Written instruction:
Please format everything in the material from the line containing "Where should I click to: Toggle" down to the line containing "coord(668,99)", both included, as a Markdown table with the columns Row and Line. Leave out blank lines.
** START Supplied material **
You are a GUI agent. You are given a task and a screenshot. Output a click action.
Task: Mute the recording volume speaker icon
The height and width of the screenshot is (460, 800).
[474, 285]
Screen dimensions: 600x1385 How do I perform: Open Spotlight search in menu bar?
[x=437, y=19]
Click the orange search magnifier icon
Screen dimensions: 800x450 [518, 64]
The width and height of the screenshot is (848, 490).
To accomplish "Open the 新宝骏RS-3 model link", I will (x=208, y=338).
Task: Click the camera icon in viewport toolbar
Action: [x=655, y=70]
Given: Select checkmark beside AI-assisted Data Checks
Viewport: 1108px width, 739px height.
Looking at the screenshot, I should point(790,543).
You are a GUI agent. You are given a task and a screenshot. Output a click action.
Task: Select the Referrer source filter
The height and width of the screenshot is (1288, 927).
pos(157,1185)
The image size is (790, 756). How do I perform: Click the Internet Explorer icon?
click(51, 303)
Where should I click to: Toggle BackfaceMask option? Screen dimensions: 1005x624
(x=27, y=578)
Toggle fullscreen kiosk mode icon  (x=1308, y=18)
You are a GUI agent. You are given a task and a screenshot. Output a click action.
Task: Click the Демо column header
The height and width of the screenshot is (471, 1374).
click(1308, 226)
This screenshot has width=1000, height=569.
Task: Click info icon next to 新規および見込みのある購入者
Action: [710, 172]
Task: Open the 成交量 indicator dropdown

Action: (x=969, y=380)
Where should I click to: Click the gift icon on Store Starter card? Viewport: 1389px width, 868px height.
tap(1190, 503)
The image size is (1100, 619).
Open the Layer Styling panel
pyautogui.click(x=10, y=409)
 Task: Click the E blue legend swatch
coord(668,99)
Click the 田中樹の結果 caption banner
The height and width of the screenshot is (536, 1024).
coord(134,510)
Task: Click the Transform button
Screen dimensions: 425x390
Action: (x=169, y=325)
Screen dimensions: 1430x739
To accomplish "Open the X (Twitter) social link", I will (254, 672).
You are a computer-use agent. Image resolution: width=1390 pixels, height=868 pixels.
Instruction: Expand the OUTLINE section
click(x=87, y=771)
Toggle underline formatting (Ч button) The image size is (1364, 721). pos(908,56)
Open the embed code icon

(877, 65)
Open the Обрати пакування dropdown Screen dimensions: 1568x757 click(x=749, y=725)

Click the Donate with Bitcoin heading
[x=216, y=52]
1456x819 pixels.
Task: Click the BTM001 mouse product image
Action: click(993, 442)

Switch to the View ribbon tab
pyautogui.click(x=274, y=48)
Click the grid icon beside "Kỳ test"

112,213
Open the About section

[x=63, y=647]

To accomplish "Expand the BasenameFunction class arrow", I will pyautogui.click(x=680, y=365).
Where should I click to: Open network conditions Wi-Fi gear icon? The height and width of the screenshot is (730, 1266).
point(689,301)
** END Supplied material **
Answer to this exercise:
| Row | Line |
|---|---|
| 1 | Where should I click to: Toggle BackfaceMask option? Screen dimensions: 1005x624 |
| 2 | (x=27, y=578) |
| 3 | Toggle fullscreen kiosk mode icon  (x=1308, y=18) |
| 4 | You are a GUI agent. You are given a task and a screenshot. Output a click action. |
| 5 | Task: Click the Демо column header |
| 6 | The height and width of the screenshot is (471, 1374). |
| 7 | click(1308, 226) |
| 8 | This screenshot has width=1000, height=569. |
| 9 | Task: Click info icon next to 新規および見込みのある購入者 |
| 10 | Action: [710, 172] |
| 11 | Task: Open the 成交量 indicator dropdown |
| 12 | Action: (x=969, y=380) |
| 13 | Where should I click to: Click the gift icon on Store Starter card? Viewport: 1389px width, 868px height. |
| 14 | tap(1190, 503) |
| 15 | The image size is (1100, 619). |
| 16 | Open the Layer Styling panel |
| 17 | pyautogui.click(x=10, y=409) |
| 18 |  Task: Click the E blue legend swatch |
| 19 | coord(668,99) |